Она подняла глаза. Рядом стоял бедно одетый темноволосый мужчина с худым лицом. Робин улыбнулась:

– Здравствуйте, герр Венцель. Рада видеть вас снова.

В этом году канцлер Германии Адольф Гитлер объявил себя диктатором. Вслед за тем начались преследования «неарийцев» и политических противников режима. Из Германии хлынул поток беженцев – евреев, коммунистов, социалистов, художников и интеллектуалов. Многие из них хотели, чтобы им позволили остаться в Британии. В свободное время Робин собирала средства для созданного лейбористами и Советом тред-юнионов Фонда международной солидарности и несколько месяцев назад познакомилась с политическим беженцем из Мюнхена Никлаусом Венцелем.

– Герр Венцель, есть какие-нибудь новости о вашем брате?

– Ганс все еще в лагере Дахау. Я ничего не слышал о нем уже три месяца.

Венцель говорил спокойно и вежливо, но Робин видела в его глазах отчаяние. Она прислонилась к косяку настежь открытой двери. По одну сторону от нее были тепло, музыка и друзья, по другую – холод и туман, капли которого оседали на лице и въедались в кожу.

Вскоре после этого Робин покинула выставку и пешком пошла в клуб, где должна была встретиться с Фрэнсисом. Когда она пришла, Гиффорд уже сидел за угловым столиком и сжимал в руках бокал. Мгновение она с удовольствием наблюдала за ним, оставаясь незамеченной. Светлые, слегка вьющиеся волосы, касающиеся воротника черного пиджака; полузакрытые сонные серые глаза; изящное, стройное тело, которое дарило ей такое наслаждение в постели… После возвращения из Америки Фрэнсис жил на свой доход и серьезно подумывал о политической карьере. Робин пришлось смириться с тем, что у него есть свои друзья и свои интересы. В конце концов, она сама с пеной у рта выступала против частной собственности.

Он поднял взгляд, встал, подошел к Робин и поцеловал ее.

– Как прошло собрание?

Фрэнсис улыбнулся:

– Скука смертная. Робин, хочешь верь, хочешь нет, но они битый час решали, как лучше проводить следующий сбор средств – во время ужина а-ля фуршет или устроить благотворительную распродажу подержанных вещей. Вот они, издержки демократии.

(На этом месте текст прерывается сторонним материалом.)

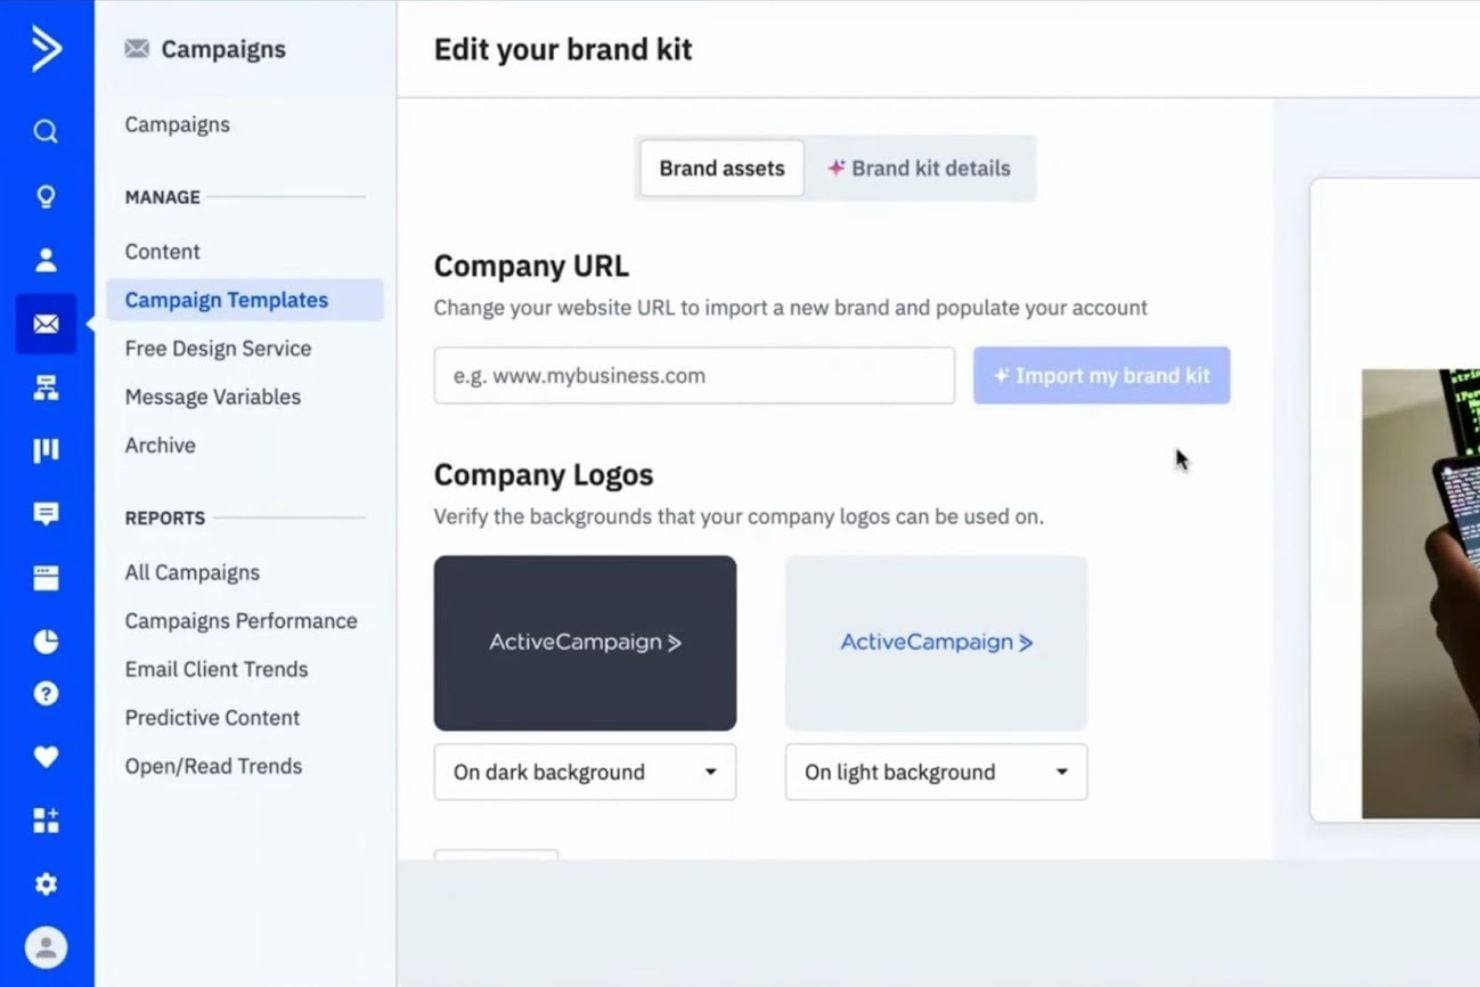Open Settings from the sidebar gear
1480x987 pixels.
pos(46,884)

Робин снова поцеловала его.

– Но ты потерпишь, правда, Фрэнсис?

– Конечно, потерплю. Ради тебя я готов на все.

Он взял ее руку, поднес к губам и поцеловал в ладонь. А потом сказал:

– В ночном клубе в Сохо сегодня пирушка в складчину. Там будут все. Ну что, идем?

В День подарков Элен вежливо отписала Дейзи Саммерхейс, что не сможет принять ее приглашение, дождалась, когда отец уснул после обеда, и снова поднялась на чердак. Она взяла с собой керосиновую лампу и села на пол своей комнаты, накинув на плечи толстый кардиган. Самые интересные открытия Элен оставила на закуску. Материнский дневник в кожаном переплете… Она удостоверилась, что окно покрыто морозным узором, и начала читать.

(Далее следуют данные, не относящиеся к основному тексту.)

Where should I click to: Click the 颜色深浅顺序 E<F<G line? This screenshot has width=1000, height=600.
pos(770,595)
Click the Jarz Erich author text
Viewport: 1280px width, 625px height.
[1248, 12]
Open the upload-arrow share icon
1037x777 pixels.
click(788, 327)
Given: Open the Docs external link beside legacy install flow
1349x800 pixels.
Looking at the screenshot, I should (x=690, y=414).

Флоренс делала по две-три записи в неделю. Иногда запись укладывалась в один абзац («Сегодня уехала мисс Купер. – Элен догадалась, что так звали гувернантку Флоренс. – Я долго плакала. Она отправилась к Боуменам в Эйлсбери. На прощанье я подарила ей самодельную закладку для книг и заколку»), В других случаях круглым школьным почерком было заполнено несколько страниц. Так описывался первый бал Флоренс, на который она надела платье с турнюром, сшитое из белой шелковой чесучи, и выпила «несколько галлонов лимонада». Далее на двух с половиной страницах говорилось о каком-то скучнейшем приеме у них дома. Элен быстро листала страницы. Найдя первое упоминание об отце («8 мая 1908, Бентон-хаус»), она начала читать более внимательно.

«Стелла представила меня преподобному Фергюсону, который живет в Восточной Англии». Вот и все. Элен ждала чего-то большего – возможно, любви с первого взгляда, какого-то указания на то, что Флоренс почувствовала к Джулиусу то же, что Джулиус почувствовал к ней.

«26 мая 1908, Бентон-хаус. Мы играли в теннис двое на двое. Тедди был партнером Стеллы, а преподобный Фергюсон – моим. Очень странно играть в теннис с викарием. Он совсем старый, ему почти тридцать. Мы со Стеллой устроили полуночный пир – забрались в кладовку, когда повар ушел спать. Точь-в-точь как в школе!»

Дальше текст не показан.